Aim of the task | Lines from the line with "Turntablism (612, 295)" to the line with "Home (788, 477)" in the entries below, and only those, must be output exactly, with both ends included.

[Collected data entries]
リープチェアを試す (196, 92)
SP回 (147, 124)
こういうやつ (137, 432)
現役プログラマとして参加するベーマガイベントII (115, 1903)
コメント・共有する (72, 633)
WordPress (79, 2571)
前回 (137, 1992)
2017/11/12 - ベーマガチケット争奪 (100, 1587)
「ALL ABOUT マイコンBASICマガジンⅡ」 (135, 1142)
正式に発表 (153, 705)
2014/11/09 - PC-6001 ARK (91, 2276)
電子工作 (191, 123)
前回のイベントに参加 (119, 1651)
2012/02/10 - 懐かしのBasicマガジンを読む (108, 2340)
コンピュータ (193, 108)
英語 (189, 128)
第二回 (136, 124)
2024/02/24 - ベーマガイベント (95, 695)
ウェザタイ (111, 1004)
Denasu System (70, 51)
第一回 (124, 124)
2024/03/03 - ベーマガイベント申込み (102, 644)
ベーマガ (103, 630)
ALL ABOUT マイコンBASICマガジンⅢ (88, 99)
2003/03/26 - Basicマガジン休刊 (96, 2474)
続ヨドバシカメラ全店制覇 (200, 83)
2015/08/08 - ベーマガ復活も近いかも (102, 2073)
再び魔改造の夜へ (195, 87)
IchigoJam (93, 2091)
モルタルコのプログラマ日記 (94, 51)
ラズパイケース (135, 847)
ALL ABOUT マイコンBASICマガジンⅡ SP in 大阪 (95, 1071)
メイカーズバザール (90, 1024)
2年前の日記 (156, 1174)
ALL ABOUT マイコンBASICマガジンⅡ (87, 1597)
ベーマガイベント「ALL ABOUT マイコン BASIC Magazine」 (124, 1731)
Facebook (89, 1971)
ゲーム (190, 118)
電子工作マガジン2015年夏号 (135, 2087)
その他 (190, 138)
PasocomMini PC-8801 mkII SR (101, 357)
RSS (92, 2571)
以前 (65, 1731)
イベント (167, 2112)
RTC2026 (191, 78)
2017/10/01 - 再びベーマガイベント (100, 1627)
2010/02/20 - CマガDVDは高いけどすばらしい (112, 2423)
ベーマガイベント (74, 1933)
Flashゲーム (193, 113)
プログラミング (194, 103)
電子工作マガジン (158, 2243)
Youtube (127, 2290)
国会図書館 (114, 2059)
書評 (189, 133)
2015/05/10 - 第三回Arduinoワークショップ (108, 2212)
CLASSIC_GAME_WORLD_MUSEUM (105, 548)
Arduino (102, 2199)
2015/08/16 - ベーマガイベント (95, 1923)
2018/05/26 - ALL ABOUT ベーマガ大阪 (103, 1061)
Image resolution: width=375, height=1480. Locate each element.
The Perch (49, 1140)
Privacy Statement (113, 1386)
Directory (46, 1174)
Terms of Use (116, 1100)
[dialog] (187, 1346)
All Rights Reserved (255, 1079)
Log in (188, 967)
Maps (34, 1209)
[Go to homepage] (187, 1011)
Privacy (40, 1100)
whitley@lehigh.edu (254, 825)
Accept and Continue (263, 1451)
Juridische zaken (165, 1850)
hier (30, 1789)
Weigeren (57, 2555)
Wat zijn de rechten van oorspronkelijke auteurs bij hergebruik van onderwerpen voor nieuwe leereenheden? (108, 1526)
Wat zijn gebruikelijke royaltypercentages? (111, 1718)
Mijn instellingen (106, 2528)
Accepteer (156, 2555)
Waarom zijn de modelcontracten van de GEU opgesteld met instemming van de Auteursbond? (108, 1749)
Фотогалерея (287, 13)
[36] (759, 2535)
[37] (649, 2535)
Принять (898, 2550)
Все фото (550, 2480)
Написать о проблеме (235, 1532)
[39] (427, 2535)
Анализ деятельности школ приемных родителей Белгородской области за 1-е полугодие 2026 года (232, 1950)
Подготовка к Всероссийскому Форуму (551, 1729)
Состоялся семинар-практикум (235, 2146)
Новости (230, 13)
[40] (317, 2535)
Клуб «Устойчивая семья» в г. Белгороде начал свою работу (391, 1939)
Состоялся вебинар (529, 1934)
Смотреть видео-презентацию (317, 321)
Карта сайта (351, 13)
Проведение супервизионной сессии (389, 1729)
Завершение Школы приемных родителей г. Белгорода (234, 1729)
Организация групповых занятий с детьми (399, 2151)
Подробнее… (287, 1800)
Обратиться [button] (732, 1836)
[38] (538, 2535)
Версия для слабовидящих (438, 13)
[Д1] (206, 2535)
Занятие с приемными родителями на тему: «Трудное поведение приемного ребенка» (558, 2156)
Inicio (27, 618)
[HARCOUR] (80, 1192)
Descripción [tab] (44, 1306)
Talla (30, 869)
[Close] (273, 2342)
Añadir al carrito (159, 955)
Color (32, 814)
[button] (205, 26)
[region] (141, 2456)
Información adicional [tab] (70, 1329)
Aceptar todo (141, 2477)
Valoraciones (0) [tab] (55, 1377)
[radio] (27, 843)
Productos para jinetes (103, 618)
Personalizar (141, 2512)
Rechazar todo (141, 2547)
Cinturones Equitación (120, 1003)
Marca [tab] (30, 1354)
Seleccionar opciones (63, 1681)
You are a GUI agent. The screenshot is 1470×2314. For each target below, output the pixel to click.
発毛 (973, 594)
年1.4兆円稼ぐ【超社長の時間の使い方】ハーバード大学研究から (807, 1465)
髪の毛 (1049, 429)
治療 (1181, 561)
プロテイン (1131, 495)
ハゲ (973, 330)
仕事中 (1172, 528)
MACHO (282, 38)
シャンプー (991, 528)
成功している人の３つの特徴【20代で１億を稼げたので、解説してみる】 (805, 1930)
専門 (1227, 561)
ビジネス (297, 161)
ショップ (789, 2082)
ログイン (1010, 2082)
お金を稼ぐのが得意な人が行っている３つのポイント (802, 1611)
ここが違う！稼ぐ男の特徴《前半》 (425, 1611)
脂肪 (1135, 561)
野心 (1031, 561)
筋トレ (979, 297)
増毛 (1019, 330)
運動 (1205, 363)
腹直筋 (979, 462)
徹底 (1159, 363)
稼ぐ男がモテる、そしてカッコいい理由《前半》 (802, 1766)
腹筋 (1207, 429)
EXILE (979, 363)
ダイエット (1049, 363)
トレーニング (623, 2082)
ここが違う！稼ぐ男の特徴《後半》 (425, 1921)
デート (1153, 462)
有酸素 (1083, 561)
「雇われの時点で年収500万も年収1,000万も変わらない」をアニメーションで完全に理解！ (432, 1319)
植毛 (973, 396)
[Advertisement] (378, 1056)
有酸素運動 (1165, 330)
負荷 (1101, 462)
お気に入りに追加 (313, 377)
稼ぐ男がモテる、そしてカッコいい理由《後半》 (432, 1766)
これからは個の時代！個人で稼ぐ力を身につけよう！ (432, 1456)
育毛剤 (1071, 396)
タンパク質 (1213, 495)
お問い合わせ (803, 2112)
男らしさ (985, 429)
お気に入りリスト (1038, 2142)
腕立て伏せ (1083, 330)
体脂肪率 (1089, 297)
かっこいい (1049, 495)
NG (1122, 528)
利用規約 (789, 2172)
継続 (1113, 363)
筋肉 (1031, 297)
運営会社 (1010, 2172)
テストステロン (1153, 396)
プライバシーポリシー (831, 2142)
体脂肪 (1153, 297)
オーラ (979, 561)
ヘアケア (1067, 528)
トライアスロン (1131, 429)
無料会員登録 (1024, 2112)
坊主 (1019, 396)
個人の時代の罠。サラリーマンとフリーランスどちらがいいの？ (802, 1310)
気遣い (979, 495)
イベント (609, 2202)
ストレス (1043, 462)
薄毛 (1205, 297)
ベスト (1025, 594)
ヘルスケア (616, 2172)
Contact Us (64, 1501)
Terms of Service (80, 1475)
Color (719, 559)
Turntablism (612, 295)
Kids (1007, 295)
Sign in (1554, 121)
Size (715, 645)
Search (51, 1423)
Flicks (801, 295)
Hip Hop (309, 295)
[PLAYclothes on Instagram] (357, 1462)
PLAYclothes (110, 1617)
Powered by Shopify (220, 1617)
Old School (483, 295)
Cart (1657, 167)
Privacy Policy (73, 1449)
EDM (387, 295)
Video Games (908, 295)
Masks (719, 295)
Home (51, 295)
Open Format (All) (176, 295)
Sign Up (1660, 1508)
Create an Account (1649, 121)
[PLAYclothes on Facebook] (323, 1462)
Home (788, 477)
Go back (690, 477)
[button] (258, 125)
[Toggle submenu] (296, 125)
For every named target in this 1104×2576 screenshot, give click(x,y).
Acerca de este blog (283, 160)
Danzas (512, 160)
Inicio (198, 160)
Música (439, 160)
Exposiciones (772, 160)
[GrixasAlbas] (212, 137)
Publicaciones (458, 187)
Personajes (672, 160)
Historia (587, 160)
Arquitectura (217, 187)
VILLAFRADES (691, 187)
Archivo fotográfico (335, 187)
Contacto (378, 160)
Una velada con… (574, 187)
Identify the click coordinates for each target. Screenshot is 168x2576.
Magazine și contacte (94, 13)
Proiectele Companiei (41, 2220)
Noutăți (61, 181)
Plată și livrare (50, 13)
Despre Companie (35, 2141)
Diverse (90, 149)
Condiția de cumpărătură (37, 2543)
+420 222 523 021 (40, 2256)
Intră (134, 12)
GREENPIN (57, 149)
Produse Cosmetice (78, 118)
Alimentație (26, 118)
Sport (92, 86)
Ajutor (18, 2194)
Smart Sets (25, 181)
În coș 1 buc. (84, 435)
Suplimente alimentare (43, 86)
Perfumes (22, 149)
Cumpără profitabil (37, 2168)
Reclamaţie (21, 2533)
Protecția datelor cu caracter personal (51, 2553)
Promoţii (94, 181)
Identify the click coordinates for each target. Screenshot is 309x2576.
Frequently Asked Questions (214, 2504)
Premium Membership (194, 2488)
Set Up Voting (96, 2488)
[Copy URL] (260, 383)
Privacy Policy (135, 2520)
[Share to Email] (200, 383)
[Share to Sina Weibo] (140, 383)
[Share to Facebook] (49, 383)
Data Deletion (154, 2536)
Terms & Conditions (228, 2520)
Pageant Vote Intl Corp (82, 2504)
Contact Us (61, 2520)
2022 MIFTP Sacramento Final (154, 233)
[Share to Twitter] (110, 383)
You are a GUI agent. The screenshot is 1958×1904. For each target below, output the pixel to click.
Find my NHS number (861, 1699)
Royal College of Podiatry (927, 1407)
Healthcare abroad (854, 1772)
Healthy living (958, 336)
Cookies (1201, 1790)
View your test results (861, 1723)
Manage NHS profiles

Exercise result |
Turntablism (612, 295)
Kids (1007, 295)
Sign in (1554, 121)
Size (715, 645)
Search (51, 1423)
Flicks (801, 295)
Hip Hop (309, 295)
[PLAYclothes on Instagram] (357, 1462)
PLAYclothes (110, 1617)
Powered by Shopify (220, 1617)
Old School (483, 295)
Cart (1657, 167)
Privacy Policy (73, 1449)
EDM (387, 295)
Video Games (908, 295)
Masks (719, 295)
Home (51, 295)
Open Format (All) (176, 295)
Sign Up (1660, 1508)
Create an Account (1649, 121)
[PLAYclothes on Facebook] (323, 1462)
Home (788, 477)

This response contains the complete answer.